Menuju konten utama

GP F1 Bahrain 2019: Tragedi Najah Yusuf & Tantangan untuk Hamilton

Seri pertama F1 2019, Grand Prix Bahrain mendapatkan sorotan tajam setelah muncul surat terbuka Najah Yusuf, aktivis yang ditahan akibat mengkritik ajang tersebut.

GP F1 Bahrain 2019: Tragedi Najah Yusuf & Tantangan untuk Hamilton
Pembalap Formula Satu Inggris Lewis Hamilton dari Mercedes AMG GP memenangkan Grand Prix Formula Satu Hungaria di sirkuit Hungaroring, di Mogyorod, timur laut Budapest, Hongaria, Minggu, 29 Juli 2018. (Tamas Kovacs / MTI via AP)

tirto.id - Seri pertama F1 2019, Grand Prix Bahrain yang bakal digelar akhir pekan ini sejak Jumat (29/3/2019) mendapatkan sorotan tajam setelah muncul surat terbuka Najah Yusuf, aktivis yang ditahan akibat mengkritik ajang tersebut. Tekanan agar "bersuara" juga dilontarkan untuk sang juara bertahan Formula 1, Lewis Hamilton.

"Setiap saat yang saya habiskan di penjara, bakal menodai reputasi Formula 1, yang telah meninggalkan komitmen mereka pada kebebasan berekspresi dan membiarkan ketidakadilan dilakukan atas nama mereka," demikian tulisan Najah Yusuf yang dimuat di Guardian pada Rabu (27/3/2019).

Najah Yusuf menerangkan, ia mengkritik gelaran Grand Prix Bahrain pada 2017 melalui Facebook. Yusuf ikut dalam gelombang protes atas penahanan aktivis yang meminta pembatalan GP Bahrain.

Seminggu setelah Sebastian Vettel menjadi juara GP Bahrain pada tahun tersebut, Najah Yusuf mendapatkan interogasi tanpa putus selama empat hari. Ia ditanyai soal keterkaitan dengan beberapa pembela Hak Asasi Manusia (HAM), aktivis, dan kelompok oposisi.

Entri data yang dikumpulkan

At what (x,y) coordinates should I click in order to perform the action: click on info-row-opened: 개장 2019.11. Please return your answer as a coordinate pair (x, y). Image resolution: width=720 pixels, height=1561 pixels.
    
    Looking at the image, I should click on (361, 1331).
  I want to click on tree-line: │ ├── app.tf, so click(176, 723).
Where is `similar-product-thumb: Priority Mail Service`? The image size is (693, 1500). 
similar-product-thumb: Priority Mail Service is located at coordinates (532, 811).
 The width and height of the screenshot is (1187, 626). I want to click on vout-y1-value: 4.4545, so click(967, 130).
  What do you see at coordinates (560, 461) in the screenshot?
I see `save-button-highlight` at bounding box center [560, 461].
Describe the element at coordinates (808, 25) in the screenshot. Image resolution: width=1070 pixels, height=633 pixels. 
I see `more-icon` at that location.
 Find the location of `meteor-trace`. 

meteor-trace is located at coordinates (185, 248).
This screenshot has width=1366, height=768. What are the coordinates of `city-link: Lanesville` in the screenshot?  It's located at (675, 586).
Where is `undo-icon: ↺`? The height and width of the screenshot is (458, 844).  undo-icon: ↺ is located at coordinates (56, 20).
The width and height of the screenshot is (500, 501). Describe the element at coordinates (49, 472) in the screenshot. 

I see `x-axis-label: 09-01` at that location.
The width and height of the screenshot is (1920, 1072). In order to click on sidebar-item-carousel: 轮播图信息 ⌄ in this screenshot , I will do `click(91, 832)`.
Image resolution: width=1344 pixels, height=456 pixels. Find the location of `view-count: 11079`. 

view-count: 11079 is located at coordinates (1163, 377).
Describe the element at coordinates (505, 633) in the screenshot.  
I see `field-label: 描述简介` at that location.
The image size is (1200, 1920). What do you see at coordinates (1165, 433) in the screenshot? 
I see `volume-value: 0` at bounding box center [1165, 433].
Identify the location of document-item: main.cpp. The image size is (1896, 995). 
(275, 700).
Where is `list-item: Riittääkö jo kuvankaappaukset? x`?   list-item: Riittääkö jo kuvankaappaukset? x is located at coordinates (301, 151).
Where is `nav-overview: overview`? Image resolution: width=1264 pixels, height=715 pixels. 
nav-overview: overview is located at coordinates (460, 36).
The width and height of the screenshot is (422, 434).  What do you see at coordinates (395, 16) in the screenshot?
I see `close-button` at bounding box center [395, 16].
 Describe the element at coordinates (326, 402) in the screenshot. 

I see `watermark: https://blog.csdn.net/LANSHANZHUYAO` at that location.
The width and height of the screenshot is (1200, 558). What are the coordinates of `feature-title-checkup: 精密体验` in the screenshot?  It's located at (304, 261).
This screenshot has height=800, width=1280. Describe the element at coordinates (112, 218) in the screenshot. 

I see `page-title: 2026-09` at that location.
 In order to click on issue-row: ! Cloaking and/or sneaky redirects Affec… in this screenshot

■ **Tugas Anda**
A. Kembalikan tanpa perubahan baris-baris data dari baris yang memuat "This screenshot has height=800, width=1280." sampai baris terakhir data, kedua ujungnya termasuk.
B. Lanjutkan artikel tentang GP Bahrain 2019 dan Najah Yusuf mulai dari kalimat terakhir yang tercantum.

■ **Jawaban bernomor**
A.
This screenshot has height=800, width=1280. Describe the element at coordinates (112, 218) in the screenshot. 

I see `page-title: 2026-09` at that location.
 In order to click on issue-row: ! Cloaking and/or sneaky redirects Affec… in this screenshot

B.
"Mereka mengancam akan membunuh saya, berusaha menyuap saya, memukuli saya. Tapi yang paling parah, petugas merobek jilbab dan berusaha melepaskan pakaian saya, sebelum seorang petugas melakukan pelecehan seksual terhadap saya. Rasa sakit dan penghinaan pekan itu menghantui saya selama sisa hidup. Semua ini karena saya mengambil sikap menentang penindasan negara dan grand prix (F1)" terang ibu empat anak tersebut.

Setahun berselang, Najah Yusuf dikenai hukuman tiga tahun penjara. Dalam putusan pengadilan, hakim menyatakan ia bersalah karena mencemarkan nama baik negara, melukai kepentingan, dan merusak citra kerajaan Bahrain di luar negeri.

Sebagai bukti kejahatan Najah Yusuf, hakim mengutip unggahannya di Facebook yang mengkritik Formula Satu.

Sang aktivis menekankan, "di Bahrain, unggahan seperti itu dianggap sebagai ancaman keamanan nasional".

Rabu (27/3/2019) menjelang Grand Prix Bahrain akhir pekan ini, 15 pihak menandatangani surat kepada Presiden FIA, Jean Todt, dengan tuntutan pembebasan segera Najah Yusuf. Termasuk di antara pihak-pihak ini adalah Human Rights Watch (HRW) dan Bahrain Institute for Rights and Democracy (BIRD).

Tidak hanya menyurati FIA sebagai pengelola Formula 1, pihak-pihak tersebut juga berupaya melakukan tekanan kepada pembalap, misalnya Lewis Hamilton.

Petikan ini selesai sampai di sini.